In the records below, begin at the line that has "#12 (761, 1452)" and stop after the line that has "SchizoFrog (36, 915)"; quote those lines verbatim and nothing more.

=== DATA FOR THIS TASK ===

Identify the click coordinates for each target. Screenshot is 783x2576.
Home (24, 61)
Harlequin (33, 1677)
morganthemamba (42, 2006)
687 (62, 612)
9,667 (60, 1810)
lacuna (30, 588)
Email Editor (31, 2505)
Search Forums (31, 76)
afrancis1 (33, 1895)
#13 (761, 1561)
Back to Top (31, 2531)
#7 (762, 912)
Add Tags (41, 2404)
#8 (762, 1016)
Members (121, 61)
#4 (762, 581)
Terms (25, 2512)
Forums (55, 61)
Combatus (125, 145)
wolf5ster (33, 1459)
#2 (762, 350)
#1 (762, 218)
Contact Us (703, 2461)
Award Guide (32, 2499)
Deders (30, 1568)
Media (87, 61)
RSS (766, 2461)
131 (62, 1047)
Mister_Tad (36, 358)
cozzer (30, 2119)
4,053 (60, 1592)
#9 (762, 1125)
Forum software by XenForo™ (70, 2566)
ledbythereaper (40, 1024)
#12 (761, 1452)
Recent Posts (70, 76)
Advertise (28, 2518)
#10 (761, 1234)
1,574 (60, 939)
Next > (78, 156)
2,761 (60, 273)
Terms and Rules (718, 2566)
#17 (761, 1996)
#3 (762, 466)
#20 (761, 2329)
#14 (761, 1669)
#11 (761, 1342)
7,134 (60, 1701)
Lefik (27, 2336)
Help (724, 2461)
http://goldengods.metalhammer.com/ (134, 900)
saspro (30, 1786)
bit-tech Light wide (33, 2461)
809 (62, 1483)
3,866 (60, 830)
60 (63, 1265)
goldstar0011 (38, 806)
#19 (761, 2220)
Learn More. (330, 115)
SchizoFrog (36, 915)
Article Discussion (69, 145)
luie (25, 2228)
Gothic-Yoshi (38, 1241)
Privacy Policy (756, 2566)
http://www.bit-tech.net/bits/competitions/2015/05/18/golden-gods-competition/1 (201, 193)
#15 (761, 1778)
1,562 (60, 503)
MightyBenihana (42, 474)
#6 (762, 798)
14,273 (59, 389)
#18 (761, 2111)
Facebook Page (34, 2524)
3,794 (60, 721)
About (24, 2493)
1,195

===

**EXERCISE OUTPUT**
#12 (761, 1452)
Recent Posts (70, 76)
Advertise (28, 2518)
#10 (761, 1234)
1,574 (60, 939)
Next > (78, 156)
2,761 (60, 273)
Terms and Rules (718, 2566)
#17 (761, 1996)
#3 (762, 466)
#20 (761, 2329)
#14 (761, 1669)
#11 (761, 1342)
7,134 (60, 1701)
Lefik (27, 2336)
Help (724, 2461)
http://goldengods.metalhammer.com/ (134, 900)
saspro (30, 1786)
bit-tech Light wide (33, 2461)
809 (62, 1483)
3,866 (60, 830)
60 (63, 1265)
goldstar0011 (38, 806)
#19 (761, 2220)
Learn More. (330, 115)
SchizoFrog (36, 915)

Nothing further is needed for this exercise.